Appellant argues that the district court abused its discretion because it did not deliberately consider all of the Trog factors concerning his amenability for probation and did not compare the factors favoring departure with the factors favoring the presumptive sentence.  But there is nothing in the record to support appellant’s assertion that the district court did not consider the Trog factors, despite the fact that the district court’s analysis does not appear on the record.

Applying the Trog factors to appellant’s circumstance demonstrates that the district court did not abuse its discretion in determining that appellant is not amenable to probation.  Appellant admits that his age is a neutral factor.  Appellant fails to address his record of five prior DWI convictions between 1992 and 2002 or his convictions of domestic assault, worthless checks, theft, felony damage to property, felony theft, and felony controlled substance.  Appellant’s prior record clearly does not favor amenability to probation.  Whether appellant’s remorse, cooperation, and attitude in court support amenability to probation is, at best, questionable given his dishonesty in the chemical-dependency assessment to serve his own needs, the favorable plea agreement, the timing of his desire for treatment, and the fact that appellant committed the present offense despite being on probation for three prior felonies and for a prior DWI.  Finally, despite appellant’s argument that his fiancée provides support for him to become and remain sober, according to his PSI report “his choice to drive [in this incident] was triggered by a disagreement with his girlfriend, which caused him to turn to what he had become accustomed to doing since a teenager, i.e., drinking and driving.”  This suggests that even if appellant’s fiancée supports appellant in becoming and remaining sober, she can also trigger his drinking and driving.  The only other friends or family that appellant mentioned are friends that he moved away from because they “influenced his drug and alcohol use.”  Therefore, appellant has failed to establish support of friends or family as a factor making him amenable to probation.

            Appellant cites State v. Hickman, 666 N.W.2d 729, 732 (Minn. App. 2003), for the proposition that he need not satisfy all of the Trog factors to justify a dispositional departure.  But Hickman was convicted of tax evasion, not DWI, and had made restitution.  Id. at 730-31.  The only questionable Trog factor in Hickman was remorse, about which the appellate court stated, “Hickman’s minimization of his offense indicates he was less than fully remorseful.”  Id. at 732.  In the present case, none of the Trog factors clearly favors amenability to probation.  The district court did not abuse its discretion by concluding that appellant is not amenable to probation.  The district court heard arguments for and against a sentencing departure and found no substantial or compelling reasons to depart.  Even if the district court erred by failing to expressly state consideration of the Trog factors, an error that does not affect substantial rights is to be disregarded.  Minn. R. Crim. P. 31.01. 

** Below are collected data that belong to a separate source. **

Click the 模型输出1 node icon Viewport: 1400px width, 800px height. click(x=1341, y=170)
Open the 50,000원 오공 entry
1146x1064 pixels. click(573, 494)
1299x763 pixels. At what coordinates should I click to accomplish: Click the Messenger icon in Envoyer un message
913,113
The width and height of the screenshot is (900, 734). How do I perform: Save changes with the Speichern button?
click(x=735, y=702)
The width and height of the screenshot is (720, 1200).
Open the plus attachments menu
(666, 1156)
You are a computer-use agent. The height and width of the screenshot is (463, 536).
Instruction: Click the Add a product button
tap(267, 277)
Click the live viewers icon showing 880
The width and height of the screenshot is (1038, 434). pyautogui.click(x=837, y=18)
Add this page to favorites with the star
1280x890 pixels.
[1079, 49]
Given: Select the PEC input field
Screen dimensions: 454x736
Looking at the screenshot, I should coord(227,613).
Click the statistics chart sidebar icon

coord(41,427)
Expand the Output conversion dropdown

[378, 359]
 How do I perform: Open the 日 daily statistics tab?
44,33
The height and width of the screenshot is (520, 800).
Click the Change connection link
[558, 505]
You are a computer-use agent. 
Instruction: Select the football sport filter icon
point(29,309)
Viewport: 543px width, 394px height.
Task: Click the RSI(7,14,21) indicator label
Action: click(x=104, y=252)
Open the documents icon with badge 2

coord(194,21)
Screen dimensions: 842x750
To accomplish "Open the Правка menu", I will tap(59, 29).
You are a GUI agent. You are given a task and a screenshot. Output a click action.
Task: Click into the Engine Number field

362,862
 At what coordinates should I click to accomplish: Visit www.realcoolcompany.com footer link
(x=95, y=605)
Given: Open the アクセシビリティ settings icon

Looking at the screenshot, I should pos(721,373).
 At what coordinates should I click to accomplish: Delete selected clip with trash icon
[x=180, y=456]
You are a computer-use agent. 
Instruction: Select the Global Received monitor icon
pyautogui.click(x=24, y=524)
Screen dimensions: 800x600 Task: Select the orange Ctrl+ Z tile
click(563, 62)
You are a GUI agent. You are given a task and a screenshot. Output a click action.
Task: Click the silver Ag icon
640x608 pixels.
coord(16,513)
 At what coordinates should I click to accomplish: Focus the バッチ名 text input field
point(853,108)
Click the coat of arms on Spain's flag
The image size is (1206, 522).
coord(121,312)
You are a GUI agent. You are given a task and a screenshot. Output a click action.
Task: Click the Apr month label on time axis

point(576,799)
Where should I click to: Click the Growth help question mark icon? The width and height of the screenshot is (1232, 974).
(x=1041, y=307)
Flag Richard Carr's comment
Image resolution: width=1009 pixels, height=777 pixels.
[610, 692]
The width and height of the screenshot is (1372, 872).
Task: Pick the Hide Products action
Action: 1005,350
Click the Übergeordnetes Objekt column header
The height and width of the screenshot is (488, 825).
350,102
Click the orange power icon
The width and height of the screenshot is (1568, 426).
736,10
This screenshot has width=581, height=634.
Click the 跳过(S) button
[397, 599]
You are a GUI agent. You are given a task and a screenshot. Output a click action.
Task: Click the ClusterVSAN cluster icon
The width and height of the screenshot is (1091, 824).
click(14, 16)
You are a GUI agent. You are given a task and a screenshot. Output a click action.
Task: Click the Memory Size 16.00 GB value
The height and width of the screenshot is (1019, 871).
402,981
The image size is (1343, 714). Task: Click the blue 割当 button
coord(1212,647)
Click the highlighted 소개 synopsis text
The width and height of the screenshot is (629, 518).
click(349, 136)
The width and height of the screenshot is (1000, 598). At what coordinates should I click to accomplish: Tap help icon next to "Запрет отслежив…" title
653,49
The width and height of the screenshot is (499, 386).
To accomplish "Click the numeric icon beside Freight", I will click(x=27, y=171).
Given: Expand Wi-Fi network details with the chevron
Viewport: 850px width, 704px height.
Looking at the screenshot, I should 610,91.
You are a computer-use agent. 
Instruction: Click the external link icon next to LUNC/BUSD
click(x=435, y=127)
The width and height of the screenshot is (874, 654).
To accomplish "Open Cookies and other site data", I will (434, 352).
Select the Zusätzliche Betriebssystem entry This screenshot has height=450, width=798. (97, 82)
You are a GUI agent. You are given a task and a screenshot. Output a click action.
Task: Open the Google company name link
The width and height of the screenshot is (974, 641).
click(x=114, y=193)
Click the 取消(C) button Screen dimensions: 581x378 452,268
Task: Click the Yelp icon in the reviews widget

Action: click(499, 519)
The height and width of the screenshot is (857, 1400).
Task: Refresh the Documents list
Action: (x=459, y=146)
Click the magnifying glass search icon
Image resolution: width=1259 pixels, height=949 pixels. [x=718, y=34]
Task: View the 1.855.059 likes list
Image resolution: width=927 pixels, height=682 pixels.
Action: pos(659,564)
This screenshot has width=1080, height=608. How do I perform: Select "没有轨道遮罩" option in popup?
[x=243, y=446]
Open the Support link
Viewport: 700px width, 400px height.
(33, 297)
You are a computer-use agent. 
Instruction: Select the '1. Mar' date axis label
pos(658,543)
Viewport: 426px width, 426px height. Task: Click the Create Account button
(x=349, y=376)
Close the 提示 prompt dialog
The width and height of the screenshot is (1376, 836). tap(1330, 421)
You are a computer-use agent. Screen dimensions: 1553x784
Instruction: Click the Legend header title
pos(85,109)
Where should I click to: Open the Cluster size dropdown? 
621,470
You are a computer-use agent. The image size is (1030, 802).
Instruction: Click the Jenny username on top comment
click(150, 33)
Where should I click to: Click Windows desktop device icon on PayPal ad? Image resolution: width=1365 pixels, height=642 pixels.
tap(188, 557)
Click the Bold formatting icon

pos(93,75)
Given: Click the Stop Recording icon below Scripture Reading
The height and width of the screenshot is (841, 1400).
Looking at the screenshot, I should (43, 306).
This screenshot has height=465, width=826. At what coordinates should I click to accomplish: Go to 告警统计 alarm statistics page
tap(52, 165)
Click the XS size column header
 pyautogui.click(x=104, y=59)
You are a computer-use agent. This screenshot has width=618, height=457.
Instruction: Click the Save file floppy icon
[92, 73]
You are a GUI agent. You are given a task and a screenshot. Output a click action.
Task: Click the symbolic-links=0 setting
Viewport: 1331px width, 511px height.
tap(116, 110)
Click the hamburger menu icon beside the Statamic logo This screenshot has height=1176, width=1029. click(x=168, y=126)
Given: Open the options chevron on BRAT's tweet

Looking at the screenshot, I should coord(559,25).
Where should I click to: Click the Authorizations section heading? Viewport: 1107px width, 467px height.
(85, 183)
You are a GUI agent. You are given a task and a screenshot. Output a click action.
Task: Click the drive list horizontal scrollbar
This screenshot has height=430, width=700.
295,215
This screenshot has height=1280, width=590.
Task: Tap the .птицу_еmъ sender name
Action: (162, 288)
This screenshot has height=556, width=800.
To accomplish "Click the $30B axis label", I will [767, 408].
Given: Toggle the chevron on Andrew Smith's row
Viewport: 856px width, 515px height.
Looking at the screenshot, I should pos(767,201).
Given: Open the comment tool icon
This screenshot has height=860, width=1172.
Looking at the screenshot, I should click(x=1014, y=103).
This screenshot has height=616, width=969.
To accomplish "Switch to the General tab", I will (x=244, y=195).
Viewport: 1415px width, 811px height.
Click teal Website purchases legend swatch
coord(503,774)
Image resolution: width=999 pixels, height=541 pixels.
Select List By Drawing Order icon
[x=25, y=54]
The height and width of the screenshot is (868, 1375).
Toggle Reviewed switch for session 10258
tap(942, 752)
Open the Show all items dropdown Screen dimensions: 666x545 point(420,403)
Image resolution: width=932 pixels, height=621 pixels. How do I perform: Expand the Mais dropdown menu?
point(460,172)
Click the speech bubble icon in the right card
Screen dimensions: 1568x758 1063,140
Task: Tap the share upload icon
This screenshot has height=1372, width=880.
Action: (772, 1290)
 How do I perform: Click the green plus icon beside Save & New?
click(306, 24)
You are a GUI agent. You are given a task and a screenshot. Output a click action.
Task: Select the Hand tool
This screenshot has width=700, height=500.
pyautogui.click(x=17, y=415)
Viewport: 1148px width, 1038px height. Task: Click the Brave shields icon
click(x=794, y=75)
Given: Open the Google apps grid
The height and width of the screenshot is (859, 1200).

II.                Custody-status point


Appellant argues that the imposition of a custody-status point, which enhanced his sentence beyond that otherwise authorized, violated his rights under the Sixth Amendment and Blakely v. Washington, 542 U.S. 296, 124 S. Ct. 2531 (2004).  The application of Blakely presents a constitutional issue, which this court reviews de novo.  State v. Hagen, 690 N.W.2d 155, 157 (Minn. App. 2004).

Appellate courts “generally will not decide issues which were not raised before the district court, including constitutional questions of criminal procedure.”  Roby v. State, 547 N.W.2d 354, 357 (Minn. 1996) (citation omitted).  Because this argument was not raised in the district court, we decline to address it except to note that this issue is

controlled by State v. Allen, 706 N.W.2d 40, 48 (Minn. 2005) (rejecting argument that finding of custody-status point implicates Blakely).


* Retired judge of the Minnesota Court of Appeals, serving by appointment pursuant to Minn. Const. art. VI, § 10.